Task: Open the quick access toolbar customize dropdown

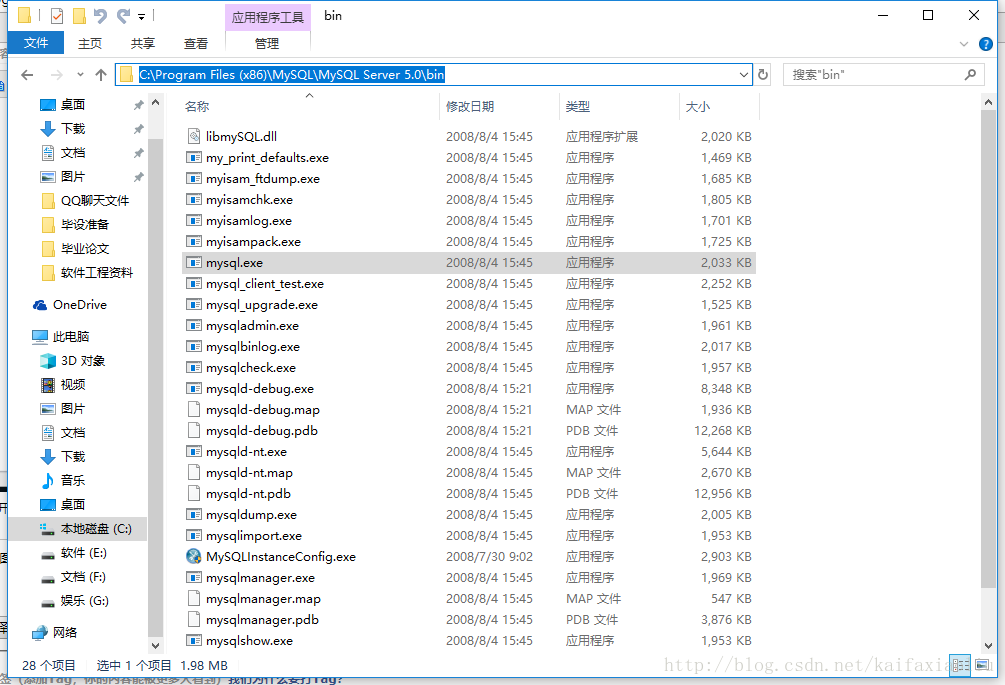Action: coord(141,16)

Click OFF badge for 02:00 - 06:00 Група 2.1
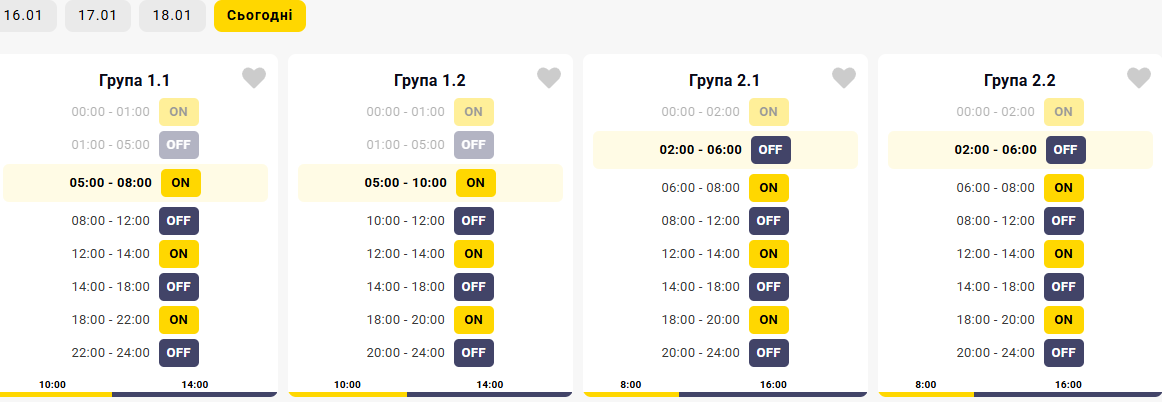click(x=771, y=150)
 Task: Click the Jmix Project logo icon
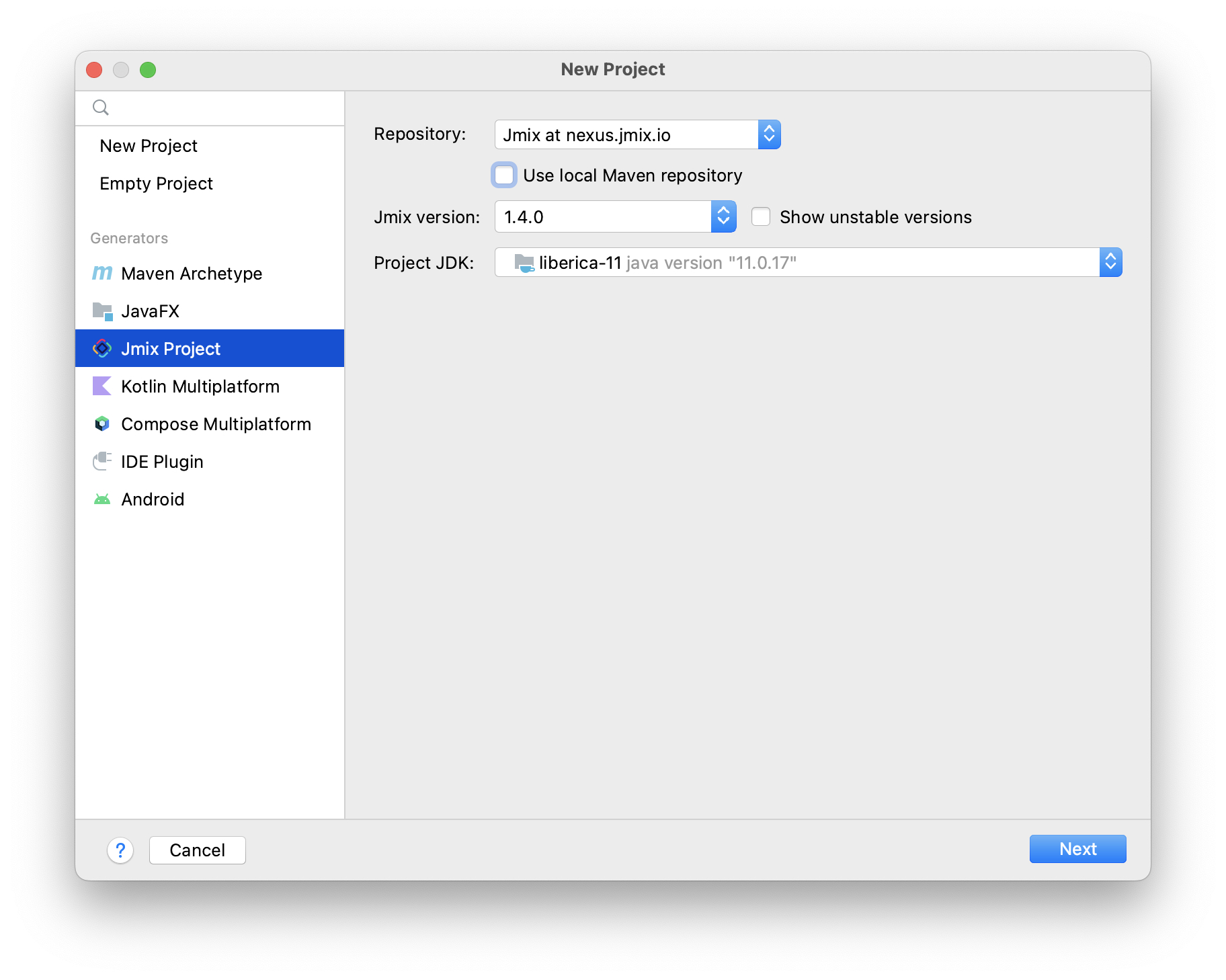point(102,348)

┄┄┄┄┄┄┄┄┄┄┄┄┄┄┄┄┄┄┄┄

What this task involves:
Word for word, write out each of the records, but not the pictures.

Answer:
Task: Open the quick access toolbar customize dropdown

Action: coord(141,16)

Click OFF badge for 02:00 - 06:00 Група 2.1
click(x=771, y=150)
 Task: Click the Jmix Project logo icon
point(102,348)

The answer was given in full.